#### WHAT TO DO:
Write out the lines of the material below exactly, beginning at the line with "The height and" and stopping after the line with "You are a GUI", and leave out the pictures.

#### PROVIDED RECORDS:
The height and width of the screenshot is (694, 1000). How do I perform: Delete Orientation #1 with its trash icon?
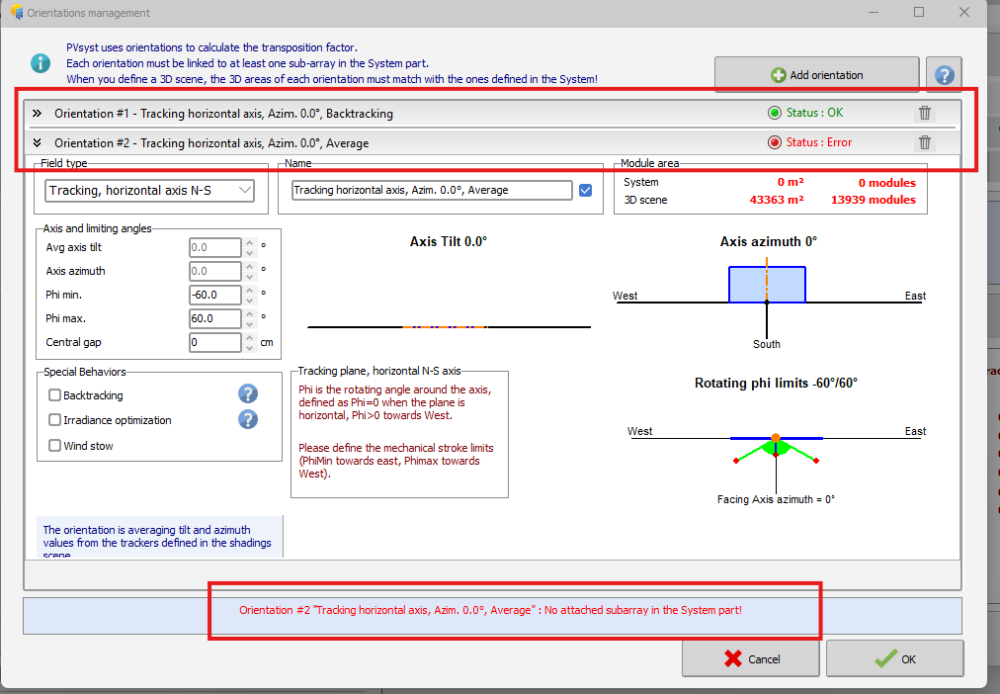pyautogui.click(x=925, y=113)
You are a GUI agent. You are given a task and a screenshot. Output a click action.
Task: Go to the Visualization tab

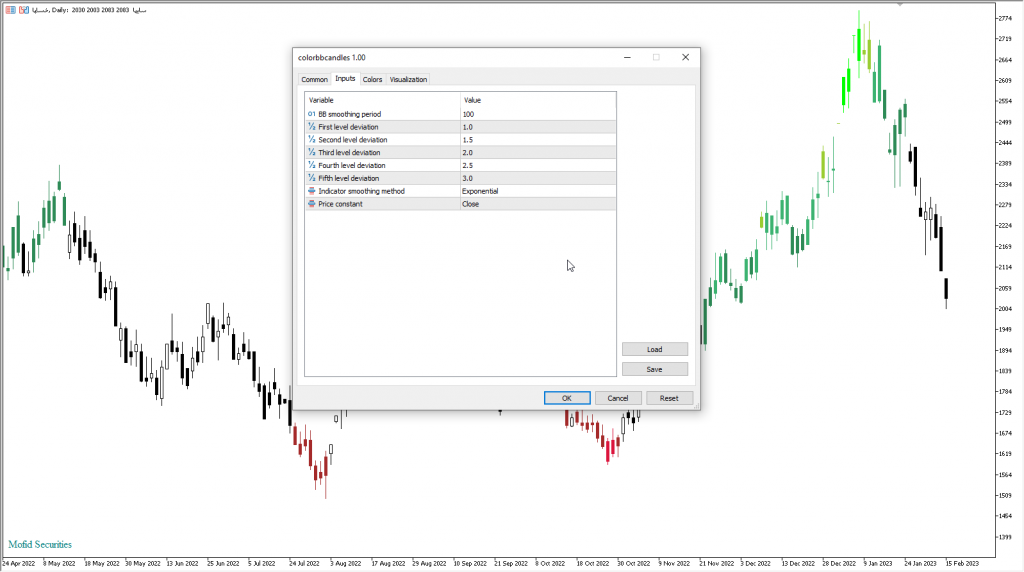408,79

--

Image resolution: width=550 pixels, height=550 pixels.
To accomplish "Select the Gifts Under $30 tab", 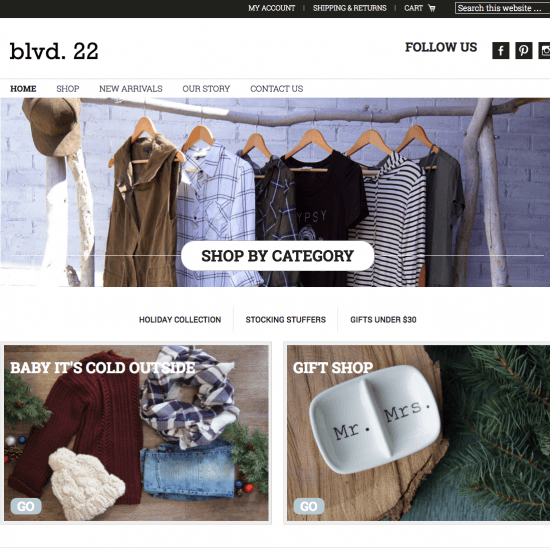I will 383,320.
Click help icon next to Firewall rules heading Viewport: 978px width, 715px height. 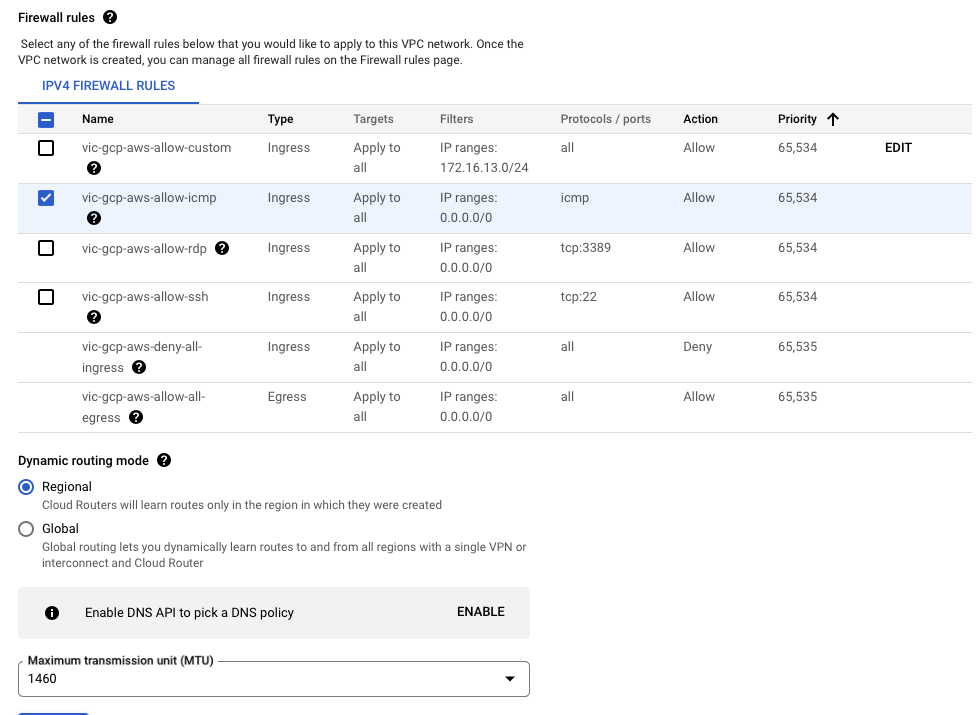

#### FINISHED EXERCISE:
The height and width of the screenshot is (694, 1000). How do I perform: Delete Orientation #1 with its trash icon?
pyautogui.click(x=925, y=113)
You are a GUI agent. You are given a task and a screenshot. Output a click action.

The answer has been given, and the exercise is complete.